DALAM bahasa Cina, kata "Mao" diucapkan dengan nada menanjak
dapat berarti "rambut", "tombak", sejenis serangga, atau selusin
barang lain. Namun begitu itu sudah dituliskan ke kertas,
seorang Cina langsung bisa mengetahui bahwa simbol yang
menyerupai huruf "J" yang tertarik ke belakang dengan satu
goresan di kepalanya dan 2 goresan menembus batangnya berarti
"Mao", atau "rambut". Itulah juga nama keluarga Ketua Partai
Komunis Tiongkok (PKT).
Dengan tulisan Cina, memang tidak akan ada kesalahfahaman
tentang arti Mao yang dimaksud si penulis. Namun problimnya
timbul kembali, karena kini Ketua Mao sendiri menghendaki
penghapusan tulisan tradisionil itu dan kepingin sekedar menulis
namanya itu dengan tulisan Latin. Begitu pula kata lainnya,
pokoknya, seluruh bahasa Cina. Hal itu tidak disetujui oleh
orang-orang Cina di Taiwan, yang mengatakan bahwa itu "tidak
bisa" dan tidak boleh" dilakukan. Mereka juga telah menentang
cara para cendekiawan Mao menyederhanakan tulisan Cina di sana
-- kadang-kadang dengan mengurangi secara drastis jumlah goresan
yang harus dibuat.
Mao Ze-dong
Kebetulan saja, masalah peng-Latinan tulisan Cina itu telah
dibahas secara mendalam baik oleh koran resmi Peking Ren Min Ri
Bao. (Harian Rakyat) dan majalah Tsungho yang terbit di Taiwan.

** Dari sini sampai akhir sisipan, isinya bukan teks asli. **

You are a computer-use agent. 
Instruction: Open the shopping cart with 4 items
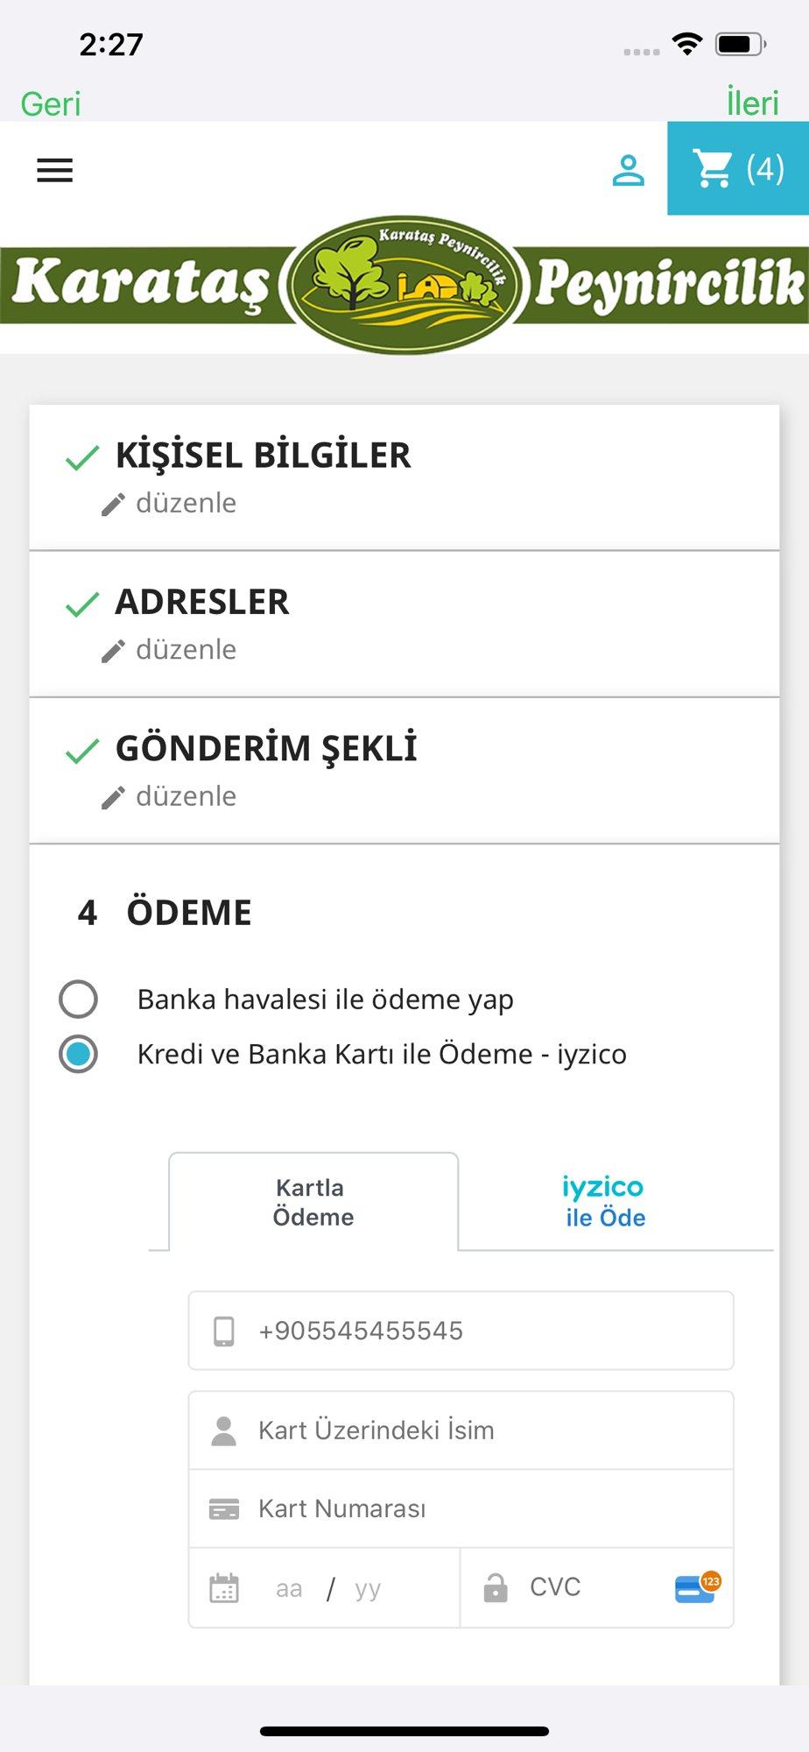pyautogui.click(x=738, y=168)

Begitu dikemukakan oleh wartawan AP yang ahli Cina, Phil Brown.
Menurut majalah Tsungho itu, tanggal 1 September 1975 -- sebulan
sebelum ulang tahun ke-26 proklamasi, RRT -- telah ditetapkan
oleh Peking sebagai tanggal permulaan pergantian penulisan
nama-nama Cina dalam naskah-naskah bahasa asing. Namun sampai
sekarang perubahan itu belum dilakukan mengingat sulitnya
merubah tradisi yang sudah lama mapan itu. Perubahan itu membawa
akibat misalnya, bahwa Peking harus ditulis Beijing dan Mao
Tse-tung menjadi Mao Ze-dong. Mengapa begitu?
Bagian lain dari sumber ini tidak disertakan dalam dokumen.